• **Supplied data**

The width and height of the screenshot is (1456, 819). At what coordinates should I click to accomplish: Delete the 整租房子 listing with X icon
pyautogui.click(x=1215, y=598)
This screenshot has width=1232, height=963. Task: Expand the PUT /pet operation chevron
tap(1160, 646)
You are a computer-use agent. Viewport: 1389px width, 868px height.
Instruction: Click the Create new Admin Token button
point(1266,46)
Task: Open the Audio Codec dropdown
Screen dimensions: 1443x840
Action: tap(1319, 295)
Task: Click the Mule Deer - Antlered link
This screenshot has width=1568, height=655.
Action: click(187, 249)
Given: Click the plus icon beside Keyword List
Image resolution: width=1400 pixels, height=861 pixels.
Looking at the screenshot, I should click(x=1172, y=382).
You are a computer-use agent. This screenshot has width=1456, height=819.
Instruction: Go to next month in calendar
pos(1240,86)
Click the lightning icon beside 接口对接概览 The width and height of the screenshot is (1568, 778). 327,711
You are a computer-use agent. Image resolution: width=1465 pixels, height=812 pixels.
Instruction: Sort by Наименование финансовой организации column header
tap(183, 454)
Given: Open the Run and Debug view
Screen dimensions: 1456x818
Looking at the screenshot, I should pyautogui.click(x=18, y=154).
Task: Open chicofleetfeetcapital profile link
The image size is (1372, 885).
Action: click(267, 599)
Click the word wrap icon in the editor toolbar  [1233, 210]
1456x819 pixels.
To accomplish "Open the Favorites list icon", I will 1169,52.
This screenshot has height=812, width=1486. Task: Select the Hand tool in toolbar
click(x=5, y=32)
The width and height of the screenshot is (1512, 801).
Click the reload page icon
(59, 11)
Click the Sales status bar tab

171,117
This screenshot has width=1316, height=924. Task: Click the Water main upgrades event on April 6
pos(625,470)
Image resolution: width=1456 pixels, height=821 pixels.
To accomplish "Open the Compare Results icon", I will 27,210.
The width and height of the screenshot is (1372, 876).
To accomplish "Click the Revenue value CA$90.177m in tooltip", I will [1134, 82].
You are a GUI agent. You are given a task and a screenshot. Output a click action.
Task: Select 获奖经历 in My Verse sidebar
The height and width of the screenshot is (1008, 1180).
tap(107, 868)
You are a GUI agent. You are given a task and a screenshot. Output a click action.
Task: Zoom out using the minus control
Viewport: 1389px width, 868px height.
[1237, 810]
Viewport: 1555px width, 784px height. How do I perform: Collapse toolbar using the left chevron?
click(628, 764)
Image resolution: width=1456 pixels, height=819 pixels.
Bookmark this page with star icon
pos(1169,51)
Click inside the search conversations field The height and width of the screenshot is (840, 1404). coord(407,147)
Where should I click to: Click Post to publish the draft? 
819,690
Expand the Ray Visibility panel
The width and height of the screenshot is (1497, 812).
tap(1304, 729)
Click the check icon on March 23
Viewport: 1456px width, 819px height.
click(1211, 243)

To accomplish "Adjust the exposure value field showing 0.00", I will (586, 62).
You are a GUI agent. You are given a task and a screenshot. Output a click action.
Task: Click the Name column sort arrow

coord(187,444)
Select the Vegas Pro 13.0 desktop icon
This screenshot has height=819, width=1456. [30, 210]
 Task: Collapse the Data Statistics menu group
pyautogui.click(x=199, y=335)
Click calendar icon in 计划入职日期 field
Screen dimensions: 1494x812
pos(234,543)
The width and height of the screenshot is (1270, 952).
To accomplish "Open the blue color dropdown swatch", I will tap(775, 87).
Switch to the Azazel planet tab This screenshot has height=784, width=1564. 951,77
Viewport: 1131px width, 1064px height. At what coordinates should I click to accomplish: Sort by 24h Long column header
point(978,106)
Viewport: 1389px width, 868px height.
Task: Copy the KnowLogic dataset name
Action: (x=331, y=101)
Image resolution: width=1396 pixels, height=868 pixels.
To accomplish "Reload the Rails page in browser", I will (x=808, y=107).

• **Directions**
Copy down each line in the entries that has the word "beside".

• **Written solution**
Given: Click the plus icon beside Keyword List
Click the lightning icon beside 接口对接概览 The width and height of the screenshot is (1568, 778). 327,711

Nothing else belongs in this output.